::: PROVIDED PASSAGE :::

×
×
whitesmith.co

ARKit introduction

Ricardo Pereira

Apple has announced at WWDC17 a new iOS framework called ARKit. It's a framework that "allows you to easily create unparalleled augmented reality experiences for iPhone and iPad". The framework is shipped with the iOS 11 (currently in beta) and it's only supported by iOS devices that are powered by Apple's A9 or A10 chip. This means that it won't be working on older devices like iPhone 5S or iPad Mini. In addition, you can't use it in the simulator so you have to update your iPhone/iPad with the latest beta (iOS 11 SDK is only available in Xcode 9).

AR - creating the illusion that virtual objects are placed in a physical world using a camera.

We know that Augmented Reality isn't new but AR is getting a lot of buzz right now because of the Apple's new framework. One of the first and probably the most famous app that showed us the power of AR in apps was Pokemon Go. Achieving apps with the same interactivity as Pokemon Go isn't easy and that's why I think that ARKit will make the difference.

::: DATA BLOCK :::

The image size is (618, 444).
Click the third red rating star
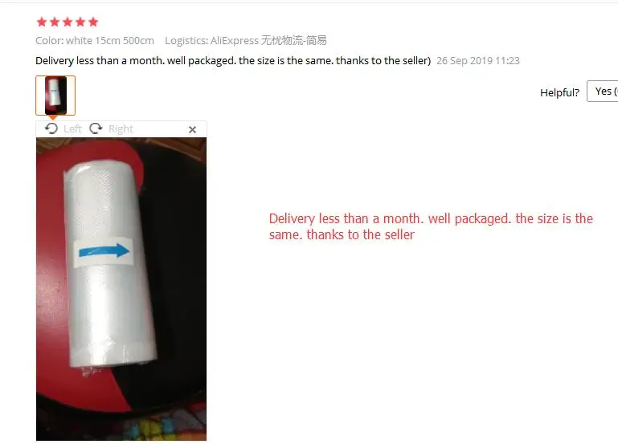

:::

## TO-DO LIST
a) According to the ARKit introduction, which chips must power an iOS device for it to support ARKit?
b) Reproduce the stretch of the ARKit introduction from "Ricardo Pereira" through "in Xcode 9).", renaming "framework" to "toolkit" wherever it occurs.
The listing is irrelevant to this work.

## ANSWERS TO THE EXERCISES
a) Apple's A9 or A10 chip.

b)
Ricardo Pereira

Apple has announced at WWDC17 a new iOS toolkit called ARKit. It's a toolkit that "allows you to easily create unparalleled augmented reality experiences for iPhone and iPad". The toolkit is shipped with the iOS 11 (currently in beta) and it's only supported by iOS devices that are powered by Apple's A9 or A10 chip. This means that it won't be working on older devices like iPhone 5S or iPad Mini. In addition, you can't use it in the simulator so you have to update your iPhone/iPad with the latest beta (iOS 11 SDK is only available in Xcode 9).